→ GIVEN TASK A:
Answer these from the strawberry poke cake recipe, one per line:
(i) How long is the chill time?
(ii) How much sugar does the ingredient list call for?
(iii) What is the dessert topped with, according to the opening description?
→ GIVEN TASK B: List every ingredient in the strawberry poke cake recipe that is measured in teaspoons, with its amount.
→ GIVEN TASK C: Continue the strawberry poke cake recipe from its last line.

→ GIVEN PASSAGE:
/---

Strawberry Poke Cake from Scratch

Homemade Strawberry Poke Cake

In this gorgeous and easy Homemade Strawberry Poke Cake, moist vanilla cake, sweet strawberry gelatin, and creamy cool whip come together to create a classic small batch dessert topped with fresh strawberries. This recipe has been revised, retested, and is highly improved!

Prep Time 15 minutes
Cook Time 45 minutes
Chill 2 hours
Total Time 3 hours

Ingredients

  • 1/2 cup milk (room temp)
  • 1 1/2 Tablespoons vegetable oil
  • 1/2 teaspoon almond extract
  • 1/2 teaspoon vanilla extract
  • 1/2 cup all purpose flour
  • 3/4 teaspoon baking powder
  • 1/8 teaspoon salt
  • 5 Tablespoons unsalted butter (room temp)
  • 1/2 cup sugar
  • 2 large fresh egg whites (at room temp)
  • 3 Tablespoons packaged strawberry Jello mix
  • 1/3 cup very hot water (or boiling)

\---

→ LISTED ENTRIES:
/---

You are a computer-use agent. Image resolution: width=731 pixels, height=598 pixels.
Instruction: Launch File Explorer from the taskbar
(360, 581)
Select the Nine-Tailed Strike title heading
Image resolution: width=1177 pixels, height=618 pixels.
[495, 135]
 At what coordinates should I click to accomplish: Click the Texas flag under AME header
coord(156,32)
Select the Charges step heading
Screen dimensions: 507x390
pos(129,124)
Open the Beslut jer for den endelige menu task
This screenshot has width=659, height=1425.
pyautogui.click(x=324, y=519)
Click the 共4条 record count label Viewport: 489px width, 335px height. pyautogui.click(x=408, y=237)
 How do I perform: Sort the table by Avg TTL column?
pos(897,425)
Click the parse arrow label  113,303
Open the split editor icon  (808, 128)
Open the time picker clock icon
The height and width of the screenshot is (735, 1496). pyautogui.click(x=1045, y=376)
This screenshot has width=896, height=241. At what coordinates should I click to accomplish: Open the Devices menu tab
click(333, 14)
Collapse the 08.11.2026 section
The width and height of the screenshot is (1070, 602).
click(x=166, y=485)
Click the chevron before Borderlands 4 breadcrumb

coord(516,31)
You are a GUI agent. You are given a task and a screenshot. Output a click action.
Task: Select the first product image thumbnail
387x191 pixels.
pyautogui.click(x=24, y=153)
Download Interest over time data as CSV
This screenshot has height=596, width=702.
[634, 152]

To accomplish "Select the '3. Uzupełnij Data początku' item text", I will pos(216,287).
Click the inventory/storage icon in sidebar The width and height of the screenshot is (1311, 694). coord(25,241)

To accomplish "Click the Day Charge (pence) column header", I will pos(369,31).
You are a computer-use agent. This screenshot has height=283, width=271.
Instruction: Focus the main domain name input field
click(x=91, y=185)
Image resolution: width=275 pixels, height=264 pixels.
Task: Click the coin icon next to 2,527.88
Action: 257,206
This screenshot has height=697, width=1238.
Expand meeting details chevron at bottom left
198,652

\---

→ EXERCISE OUTPUT A:
(i) 2 hours
(ii) 1/2 cup
(iii) Fresh strawberries

→ EXERCISE OUTPUT B:
- Almond extract: 1/2 teaspoon
- Vanilla extract: 1/2 teaspoon
- Baking powder: 3/4 teaspoon
- Salt: 1/8 teaspoon

→ EXERCISE OUTPUT C:
  • 1/2 cup frozen whipped topping (thawed)

Instructions

  1. Preheat the oven to 335 degrees F.
  2. Line a 6 inch square baking pan with parchment paper. Spray with non-stick spray and set aside.
  3. Combine the room temperature milk, vegetable oil, almond and vanilla extracts in a bowl and set aside.
  4. In another bowl, combine the flour, baking powder and salt and set aside.
  5. Place the room temperature butter in a stand mixer with a paddle attachment and cream until smooth. Sprinkle in the sugar and then mix on high with the paddle attachment until light and white, about 5 minutes.
  6. Add the egg whites, one at a time, to the butter mixture while mixing on low and let fully combine after each addition before adding the next. If your egg whites aren't at room temperature, they will curdle the batter.
  7. Add in 1/3 of the flour mixture to the egg and butter mixture and mix on low until just combined.
  8. Then add in 1/2 of the milk mixture, then 1/3 of the flour mixture, then the rest of the milk mixture, and then the rest of the flour mixture. Let mix until just combined.
  9. Add the cake batter into the prepared cake pan and bake for 30-35 minutes or until a toothpick comes out clean when poked in the center.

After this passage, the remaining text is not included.